El Martin has two things going for him: his heard-earned IT skills and his common sense. They have helped him keep his nose above the fetid water of the life he’s been forced to live. With El’s mother dead, his father turned to alcohol and drugs, and his supplier M2 — short for Mean Motherfucker — happily moved into the apartment to keep a close eye on El. One, El is his gang’s hacker, and as the one person who knows how to use the ancient laptop, he’s irreplaceable. And two, El is gorgeous, and M2 wouldn’t mind getting a piece of that, but so far El’s been lucky enough to keep just out of reach.
El has dreams of getting a job, but his social and language skills peg him firmly as being unemployable. When a chance opportunity comes up to work with Dr. Henry Fairhaven to improve his manners, his diction, and his situation, El leaps for it. For Henry, El is a horrible temptation and a wonderful opportunity. Having already turned a duckling into a swan with Margo, who went from a trailer park to New York society girl thanks to Henry’s teaching, he’s looking to do it a second time to prove his methods aren’t a fluke.
What’s even harder is keeping himself from crossing the line of teacher and student when all he wants to do is stand closer, laugh longer, and bask in El’s company. But Henry doesn’t even know if El is gay. Besides, professional detachment is needed, surely? Maybe having El move into his guest room wasn’t the best idea. Then again …

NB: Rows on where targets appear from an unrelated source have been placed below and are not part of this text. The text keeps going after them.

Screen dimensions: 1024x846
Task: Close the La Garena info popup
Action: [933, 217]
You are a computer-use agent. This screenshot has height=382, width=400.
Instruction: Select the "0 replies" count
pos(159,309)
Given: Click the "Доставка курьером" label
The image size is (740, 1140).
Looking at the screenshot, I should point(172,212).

Love and Linguistics is the second book in the Movie Magic Romances series, taking on another Audrey Hepburn movie: My Fair Lady. It’s an ugly duckling story with one of the sweetest main characters. El is, to put it simply, a good kid. He wants to do things right, and he wants people to like him. His aspirations aren’t to break into society or marry into wealth; he wants a job in IT. A job that pays enough to let him get an apartment and get his father into rehab. When Margo asks him to work hard and show off at a party, he agrees. Because he likes her, because she’s buying him clothes and paying for his language lessons with Henry. And when Henry asks him to attend the Met Gala to show off to an old rival of his, El agrees.

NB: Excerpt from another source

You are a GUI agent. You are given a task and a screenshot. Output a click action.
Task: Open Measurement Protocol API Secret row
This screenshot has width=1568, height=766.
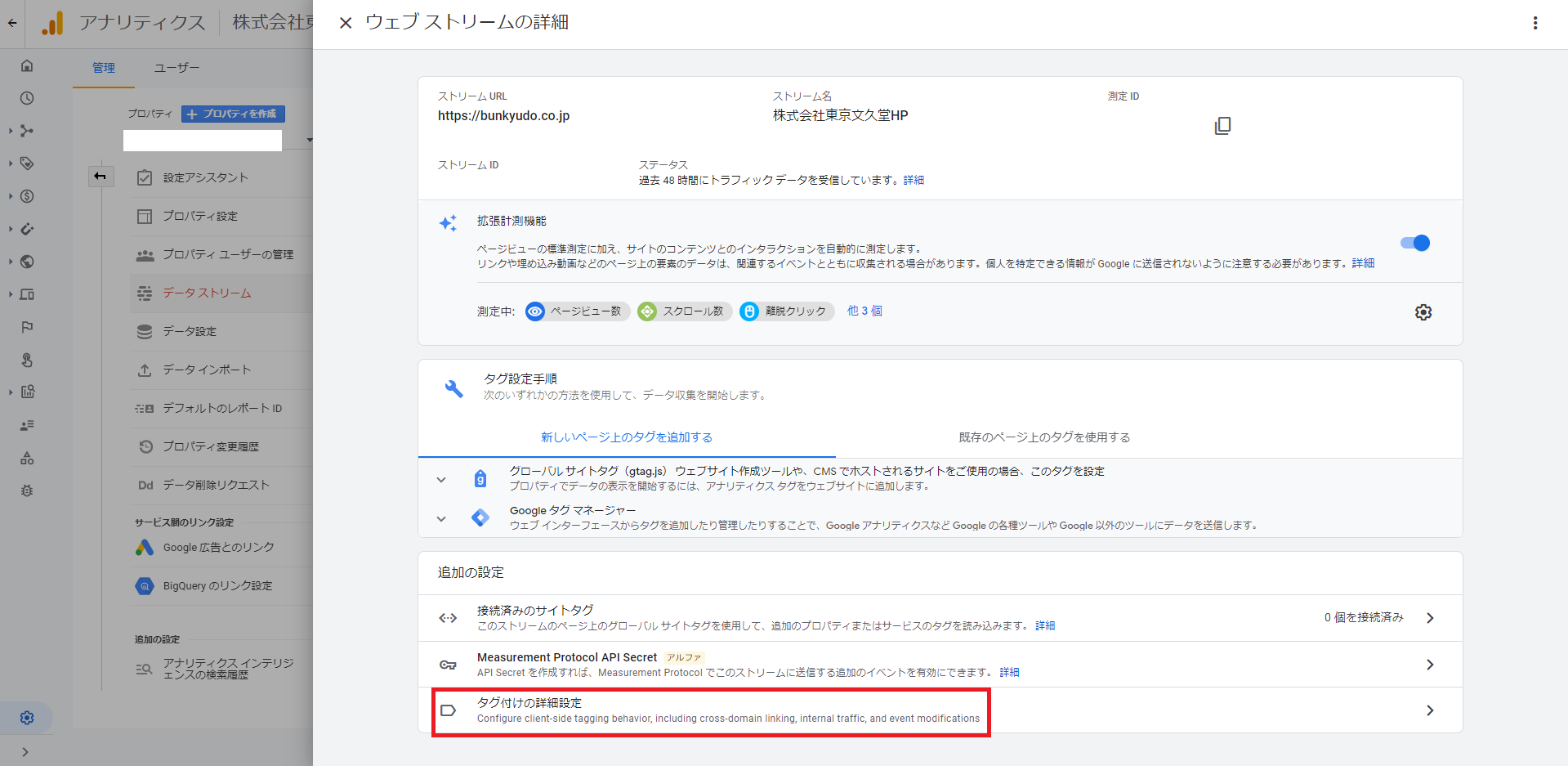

Henry is shallow, selfish, and self-centered. He has his work, his one friend (Margo), his receptionist, and his mother … and that’s about it. He takes on El for two reasons. One, to write a paper about his linguistic methods, and two, because El is gorgeous. But, slowly, bit by bit, Henry begins to see El as more than just a hot man; he sees the young man, who is trying so very hard to please, as someone bright and clever who can keep up with his conversation. It doesn’t take Henry long to go from an infatuation to something deeper and more frightening.
This story is a bit on the shallow side. While there could have been a great deal to uncover about class, about preconceptions and judging a book by its cover, it never really goes there. The focus of the story is on El and Henry slowly correcting El’s speech and manners. It’s about El charming everyone he meets, and about El and Henry falling in love one another. El is a very sweet and good character, and I appreciated that Henry never tried to make El be a different person than he was. He corrected his speech and his manners, but never looked down on him or tried to make El feel lesser for not growing up wealthy.
For myself, I didn’t feel the chemistry between El and Henry. It all felt very surface level and, while El is an engaging character, he doesn’t actually do anything. The plot happens to him, and he has a very static character arc. The only growing or changing he does is speaking properly. Henry struggles a little more to accept his desires for El, but — again — it felt rather two-dimensional. That’s not to say this is a bad book. The writing, the pacing, and the characters are all well done, which I expect from this author, but it just didn’t click with me. Still, if there are more books in this series, you can bet I’ll be grabbing them.